恩田 陸 48


いのちのパレード


2008/01/23

 『朝日のようにさわやかに』のあとがきで、恩田陸さんは「短編は難しい」と述べていた。短編集はしばらく出ないと思っていたので、嬉しい驚きであった。

 ここに集められた15編は、「Jノベル」(実業之日本社刊)に「奇想短編シリーズ」と銘打って連載された14編に書き下ろし1編を加えたものである。早川書房から復刊された異色作家短編集へのオマージュだという。もちろん僕は一冊も読んだことがない。

 ジャンルは多岐にわたるが全体的にオチのない話が多く、ミステリ好きにはお気に召さないかもしれない。謎の説明はないし、説明を求めてもいけない。

 この「観光旅行」、あなたは行ってみたいですか。B級っぽさがたまらん。どうして「スペインの苔」なのかさっぱりわからないが、お幸せに。哀しくも美しい極上の恩田流ファンタジー「蝶遣いと春、そして夏」。これは過去か現在か、唯一現実を彷彿とさせる「橋」

 恩田さんらしく現実と幻が溶け合う「蛇と虹」。つまりよくわかりません。作中の作家のぼやきは恩田さんのぼやきか「夕飯は七時」。でもこんな能力要らない。恐怖症には色々あれど、「隙間」恐怖症からは逃れようがない。男の行動に戦慄したのにオチが…。

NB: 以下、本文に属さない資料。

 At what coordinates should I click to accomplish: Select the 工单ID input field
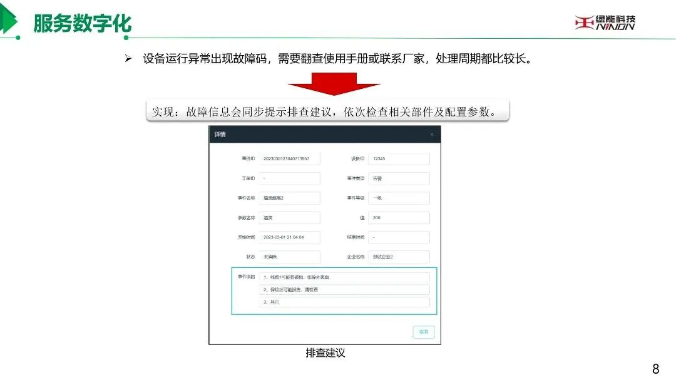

 ロト6には当たりたいけどロト7の「当籤者」にはなりたくない。何でかたつむりなんだ「かたつむり注意報」。教え子の成長に目を細める(嘘)「あなたの善良なる教え子より」。劇団四季のファンはどう思うでしょうか「エンドマークまでご一緒に」

 恩田流鉄道ミステリ(嘘)「走り続けよ、ひとすじの煙となるまで」。この「SUGOROKU」、あなたは上がりたいですか。地球温暖化に警鐘を鳴らす「いのちのパレード」

 唯一の書き下ろしで、最後に収録された「夜想曲」は実に心憎い。千里の道も一歩から、千枚の小説も一字から。まずはペンを取ること。これは読者へのメッセージであると同時に、作家恩田陸の創作姿勢であるように感じる。誰にでも書くことはあるんだ。